Yo no quería

vueltas que da la vida

He vuelto. Y no me gustaría que mi regreso al mundo internauta pareciese la típica conversación entre un desastroso, vividor y posesivo marido o esposa, y su sufrida pareja. Aunque reconozco que eso me limita bastante las cosas. Porque está claro que un sencillo “lo siento” sería razonablemente aceptable, quizás incluso innecesario; lo que pasa es que mi alma pide más. Y eso, desgraciadamente, me puede hacer viajar hacia el mundo de las frases celebres del maltratador de libro; del no ha sido mi culpael yo te lo explico y el no volverá a pasar;  del Yo no quería …y sin embargo te quiero.

Y es que, y aun sintiéndome cargado de razones, ¿quién dice que ellos no creen también tenerlas?
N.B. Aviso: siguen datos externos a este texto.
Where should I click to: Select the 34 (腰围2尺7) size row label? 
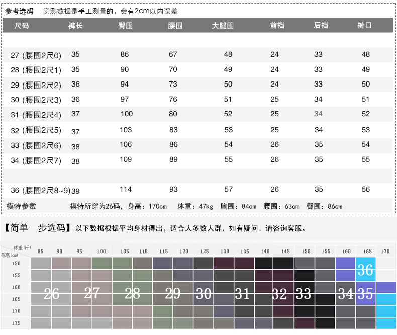tap(36, 160)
Eso sí, luego pienso que este ejercicio es algo voluntario, que hago porque quiero y porque me gusta, y que podría dejar cuando lo desease.  Pero esto no evita ni minimiza el probablemente absurdo sentimiento de culpa y de abandono que tengo. Porque ninguno de vosotros me pedisteis que iniciase esto. Que llamase a tu puerta cada día, con mayor o menor acierto, y acompañase en cierta forma tus días. Y sois poquitos, quizás, pero abrirme vuestras casas para sentarme a descansar contigo, desayunar juntos,  o incluso acostarme un rato a tu lado, es un regalo demasiado generoso como para despreciarlo. Es como si recoges un perro abandonado de la calle, te lo llevas a casa, y lo cuidas y llenas de cariño para luego abandonarlo en las primeras vacaciones. ¿Sería ético? Lo que pasa es que en este caso el perro abandonado probablemente sea yo.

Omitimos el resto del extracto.